Reading passage →
# Knives as Self-Defense Weapons



## Phil Elmore (Feb 24, 2003)

I've created what is now a suite of three linked articles for those who are unfamiliar with knives as weapons of self-defense and who are interested in the topic:

Knife Basics

Knife Training

The Continuum of Training Knives


----------



## LilleTiger (Feb 25, 2003)

Thanx alot SharpPhil. I really enjoyed readig your articles. Keep up the good work!


----------



## Phil Elmore (Feb 26, 2003)

I've completed the fourth article in the series, on Knife Fighting: Self Defense with Edged Weapons.  It addresses the relevant material that the first three articles do not.


----------



## Yari (Feb 28, 2003)

Hi Phil

Read your articles. I enjoyed them, but been thinking about the second best weapon (or even the first).

I came to the conclusion that what would define the priority of usage, would be the person itself. But if you look at the ratio impact/knowledge of weapon your judgement is true.

Then theres the issue of equaliser (sp?). Where I live I'm luckey that I dont need an equaliser on my person, and understand that other places in the world people need this. And this influences the way I think. So for me a stick is a better equaliser than a knife. Since the impact/knowledge ratio is greater on a knife, the chances of hurting/Maining your agressor is greater, so in Denmark I would go to jail for cutting somebody by the ways of MA even if he had a gun , or a knife. So a stick would be preffered as an selfdefence weapon.

Concerning slashing /thrusting, I only have the knowledge from my teachers, since I havn't really be into a real fight with knifes. But I understand that a slash is better in a defence situation. For me it's common sences. A thrust (and I know it depends on the knife type), can much easilier get stuck or break, than under a slash. Also a thrush is a movement directly from your body towars the other, thus making your self more vunarble (sp?).

I'm not out to thrash you or your text. I find it interessting, just utting my 2 cents on it. And I love to hear your side of it.

Regards
Yari


----------



## Phil Elmore (Feb 28, 2003)

If I could carry a pair of fighting sticks slung over my back, you can bet I would do it.  But then, if I could carry an assault rifle, I probably would.  The reason that the handgun is the best weapon for self-defense is as much due to its power as its _portability_ -- its small size, which makes it possible to carry it everywhere.  I consider the knife the best second choice specifically because it has much greater portability than a stick.

The solution to the stick-portability issue is the ASP expanding baton, but these are regulated in many areas because they're seen as "blackjacks" or "billy clubs" and thus illegal.  (That's how it is in my state, anyway.)  If an expanding baton is legal where you live, I encourage its carry.  (I would carry one in addition to a knife, if I could.)

Regarding slashing versus thrusting, it depends on what you define as "better."  Certain techniques are more applicable to certain situations.  A thrust is more likely to _stop and kill_ than is a slash, very generally.  But let's say you're trying to keep someone at bay until they back off and leave you be;  then slashes to their limbs as the limbs grope for you would indeed be "better" in that they would be more appropriate to the context.


----------



## arnisador (Feb 28, 2003)

I tried expanding batons years ago but wasn't happy with the sturdiness/heaviness/straightness of them. Maybe I should try them again.


----------



## Phil Elmore (Feb 28, 2003)

Asp and Monadnock (sp?) both produce top-quality expanding batons.  They're a lot pricier than the no-names on the market, but you get what you pay for.


----------



## Phil Elmore (Mar 1, 2003)

I have completed all the articles I had planned for the now eight-part knife series on my site.  The latest articles cover drills for knives, selecting knives, and carrying knives.

I've made some minor edits to the first articles in the series and cross-linked everything for easy reference, too.  The entire series is:

Knife Basics

Knife Training

The Continuum of Training Knives

Eye Protection (a contributed article on modifying helmets)

Drills

Knife Fighting

Selecting a Knife

Carrying a Knife


----------

What you will do →
- A) From the knife thread, list every article title in the full eight-part series as given in the last post.
- B) Rewrite everything in the knife thread from "I'm not out" down to "than a stick.", changing "handgun" to "pistol".
- C) In the knife thread, which two makers does Phil Elmore say produce top-quality expanding batons?

Listed entries →
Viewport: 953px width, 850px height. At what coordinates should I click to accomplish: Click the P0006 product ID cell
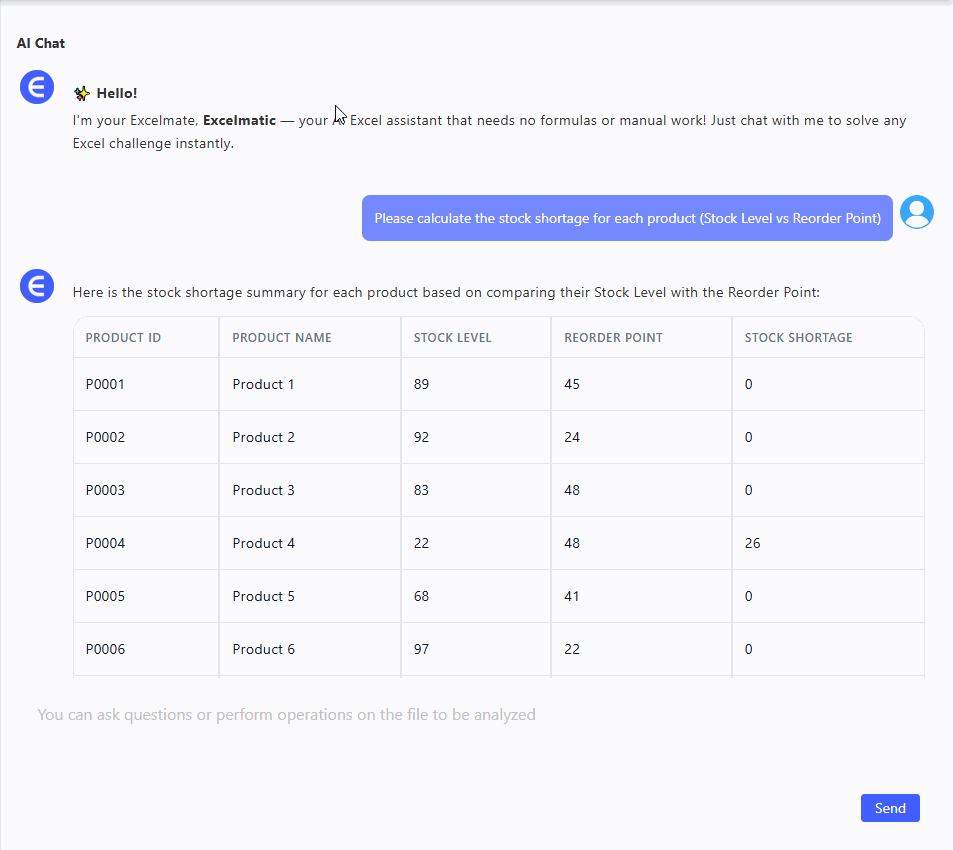coord(105,649)
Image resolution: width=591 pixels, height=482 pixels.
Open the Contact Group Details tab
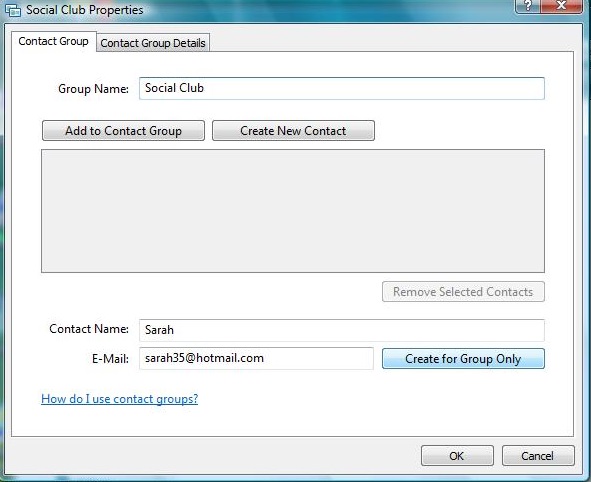153,43
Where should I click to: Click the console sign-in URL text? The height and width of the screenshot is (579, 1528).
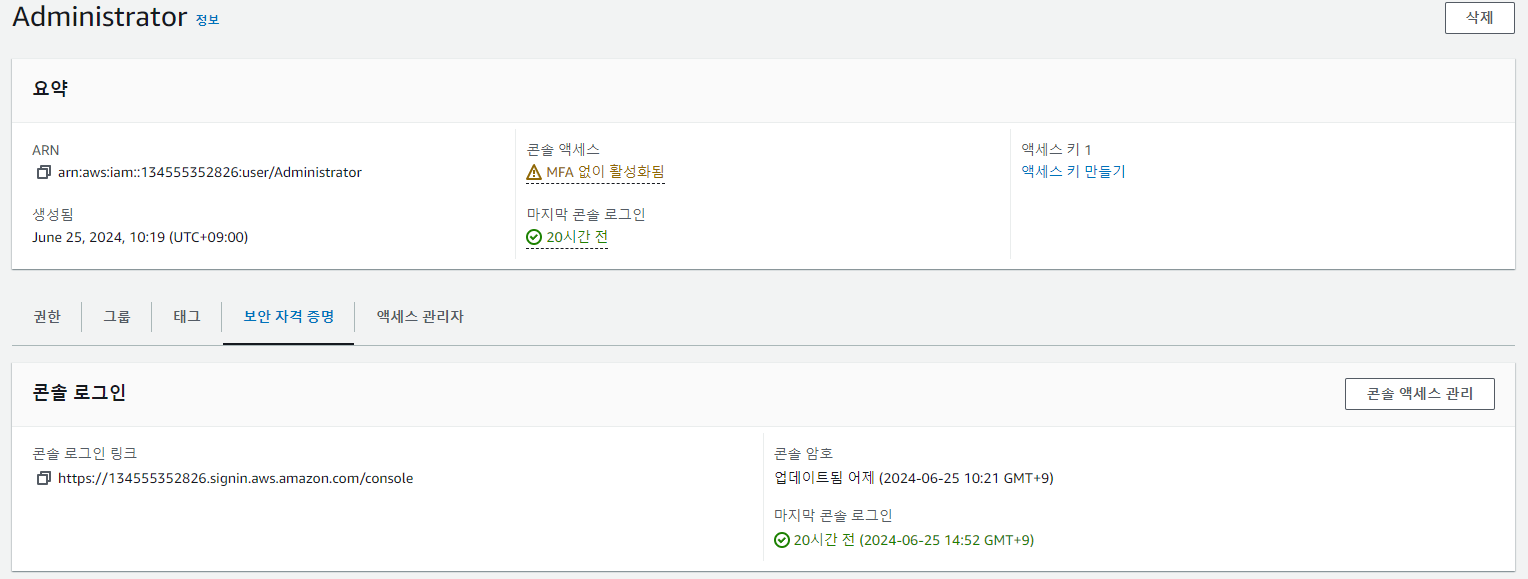[x=235, y=478]
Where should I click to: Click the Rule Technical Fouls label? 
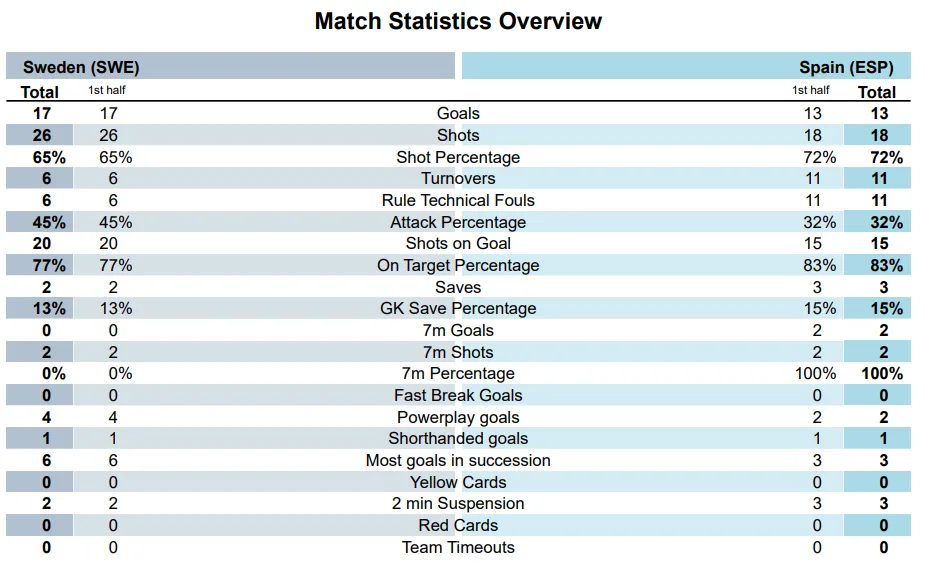(458, 200)
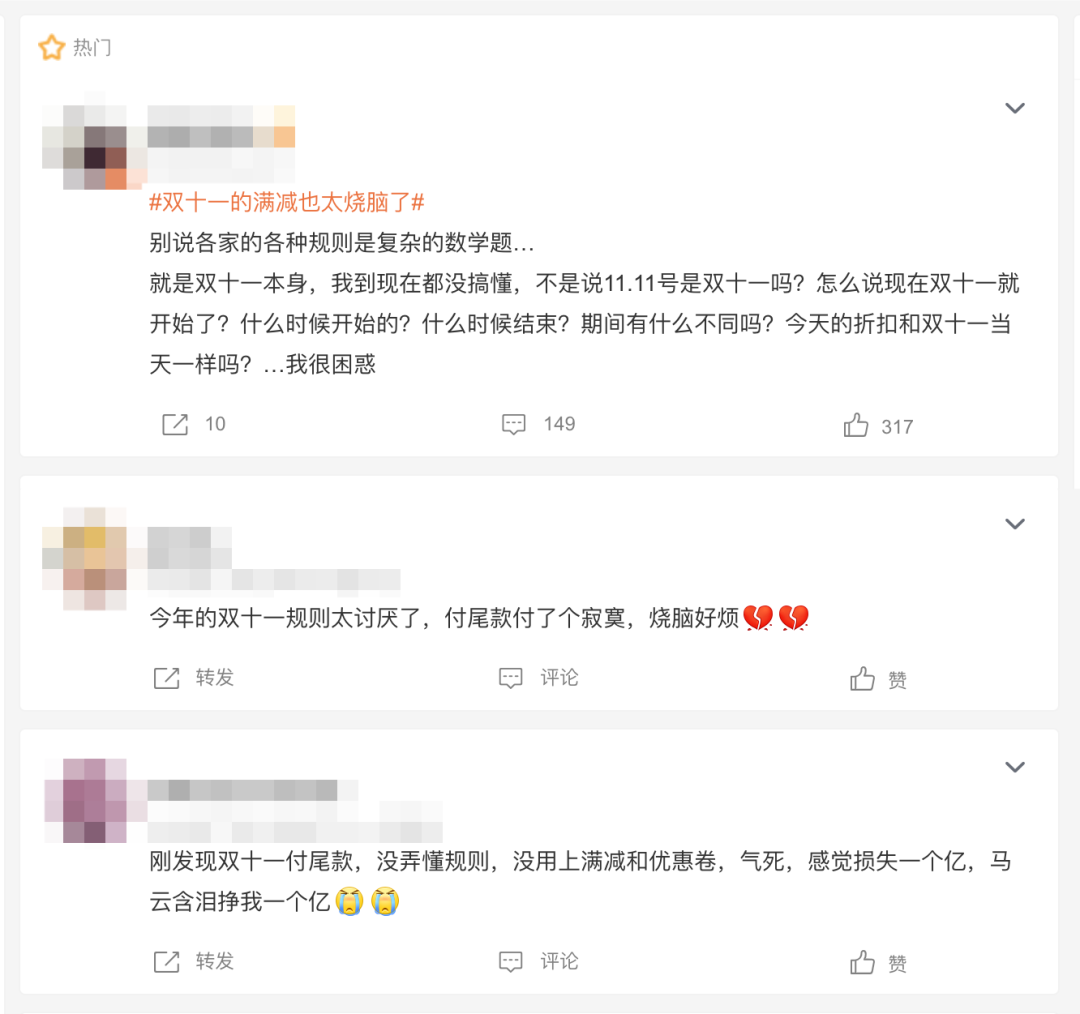Click blurred username on the 损失一个亿 post

click(242, 790)
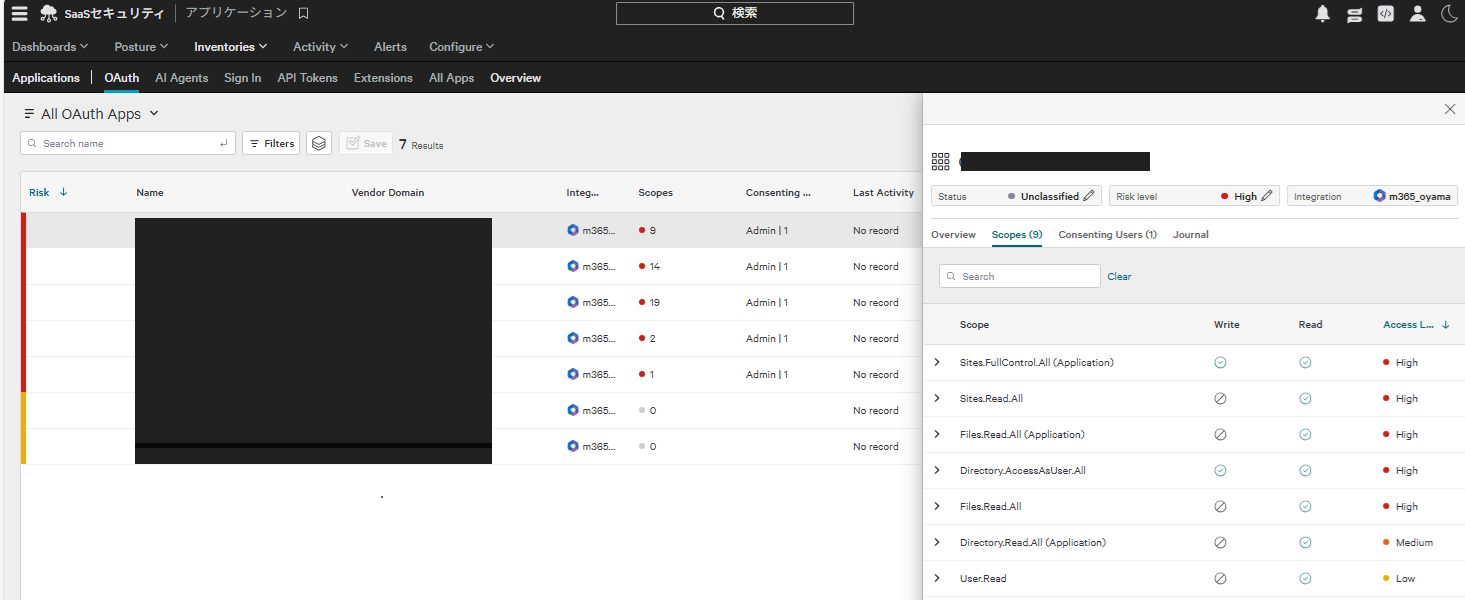Click the layers group-by icon

pyautogui.click(x=319, y=143)
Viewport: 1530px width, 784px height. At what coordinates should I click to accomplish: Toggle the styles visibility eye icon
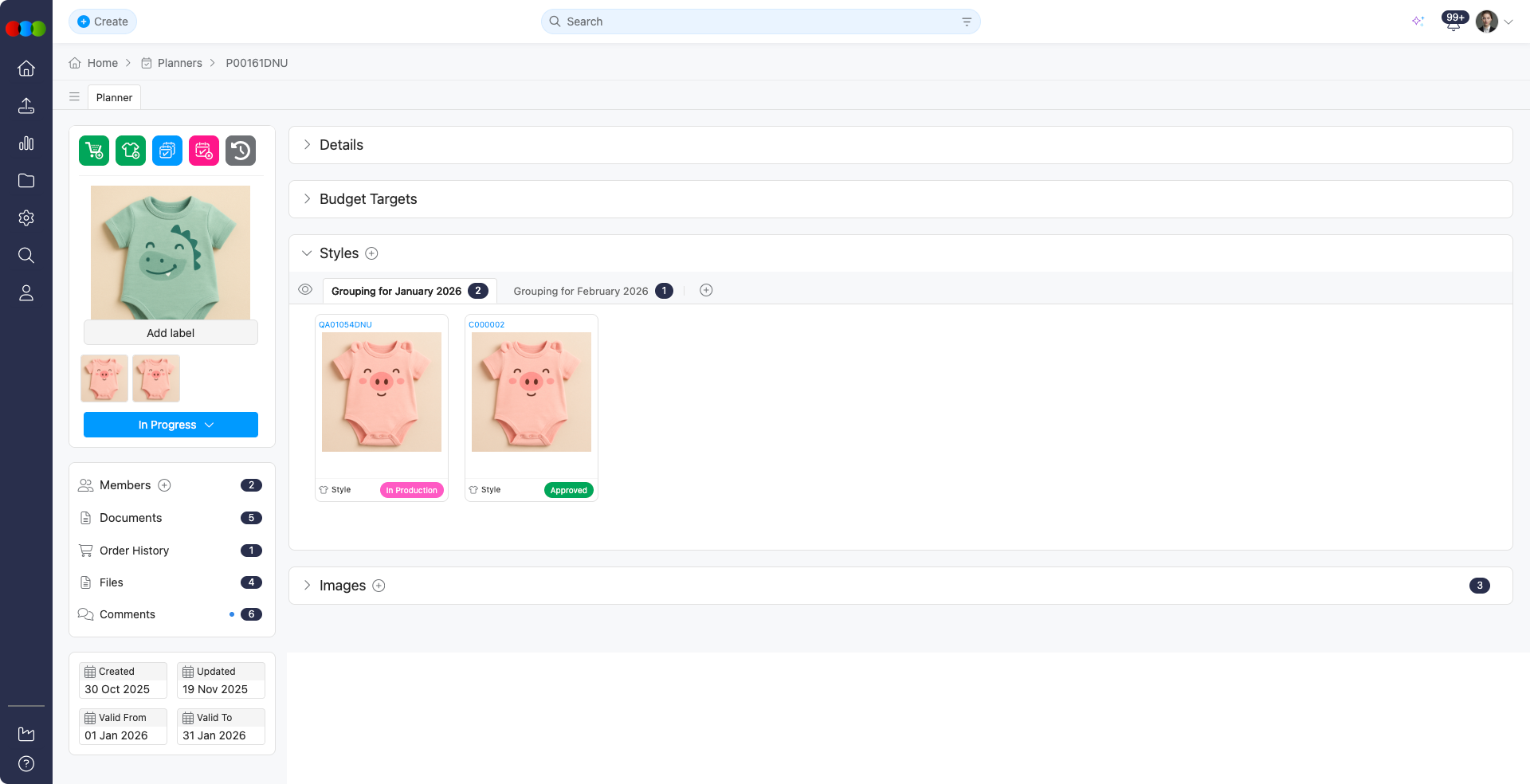305,290
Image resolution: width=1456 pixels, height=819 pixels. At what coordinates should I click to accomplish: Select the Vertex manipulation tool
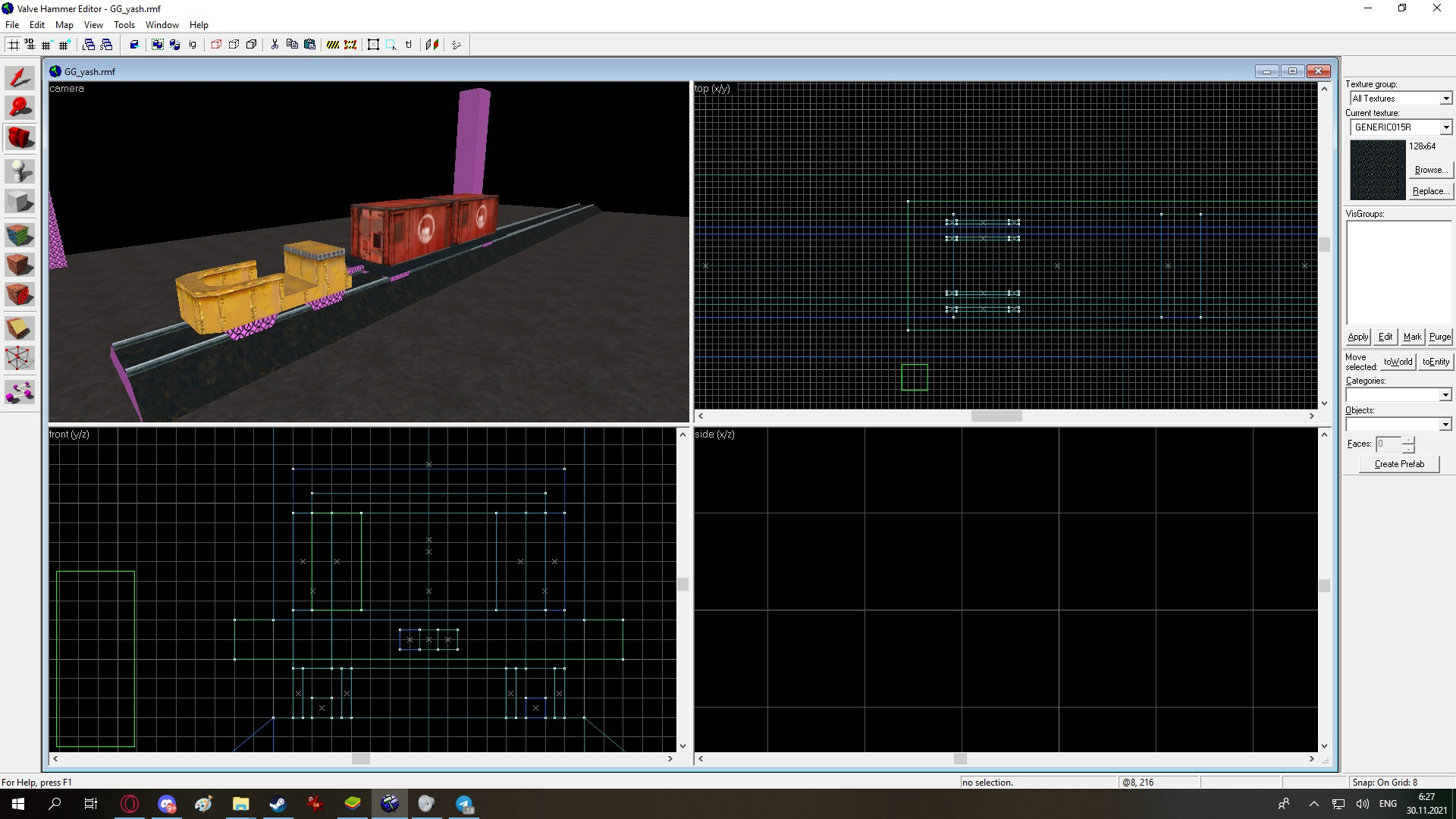point(20,358)
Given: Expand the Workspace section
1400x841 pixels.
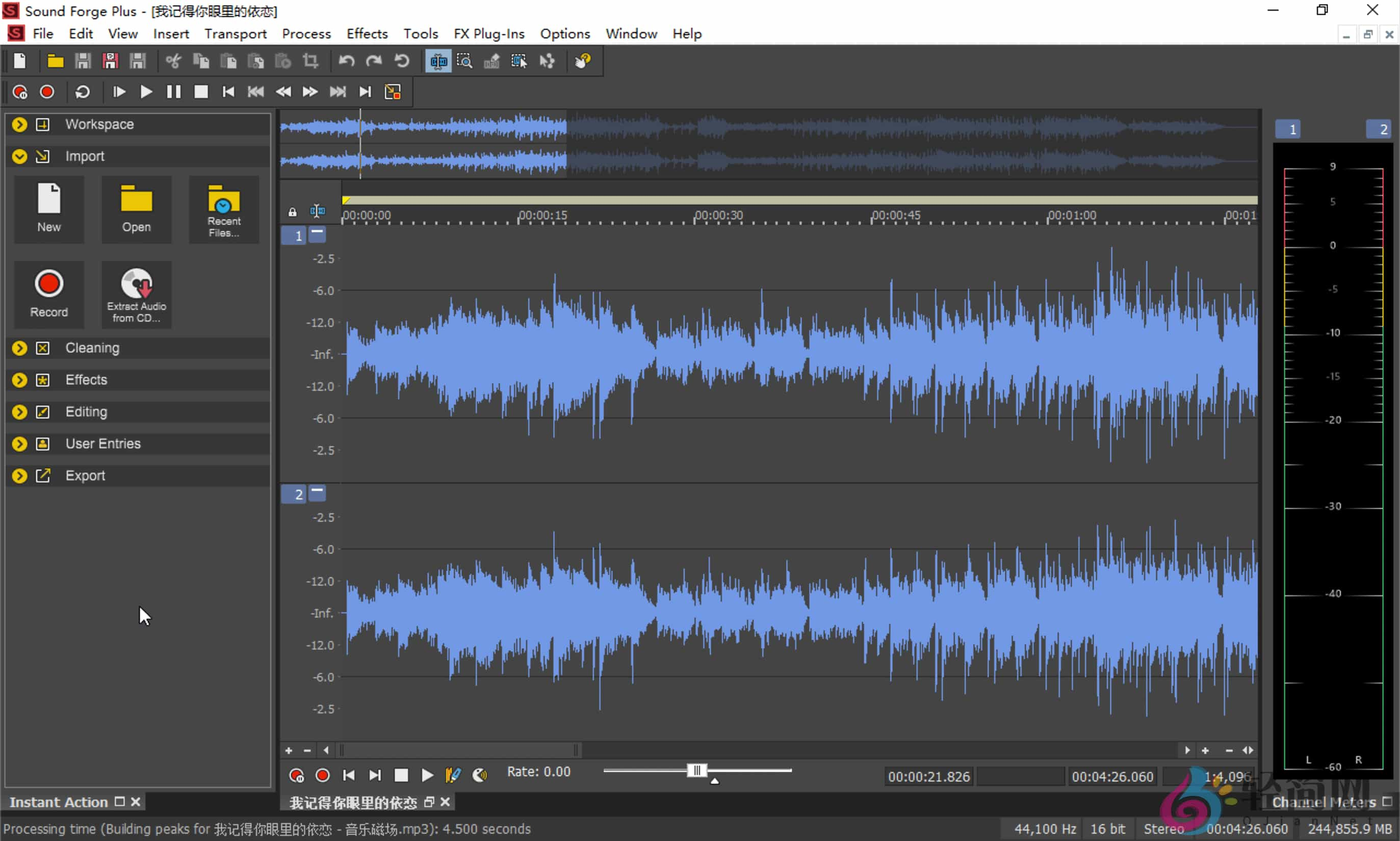Looking at the screenshot, I should [x=19, y=124].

Complete answers →
- A)
Knife Basics
Knife Training
The Continuum of Training Knives
Eye Protection (a contributed article on modifying helmets)
Drills
Knife Fighting
Selecting a Knife
Carrying a Knife

- B)
I'm not out to thrash you or your text. I find it interessting, just utting my 2 cents on it. And I love to hear your side of it.

Regards
Yari


----------



## Phil Elmore (Feb 28, 2003)

If I could carry a pair of fighting sticks slung over my back, you can bet I would do it.  But then, if I could carry an assault rifle, I probably would.  The reason that the pistol is the best weapon for self-defense is as much due to its power as its _portability_ -- its small size, which makes it possible to carry it everywhere.  I consider the knife the best second choice specifically because it has much greater portability than a stick.

- C) Asp and Monadnock.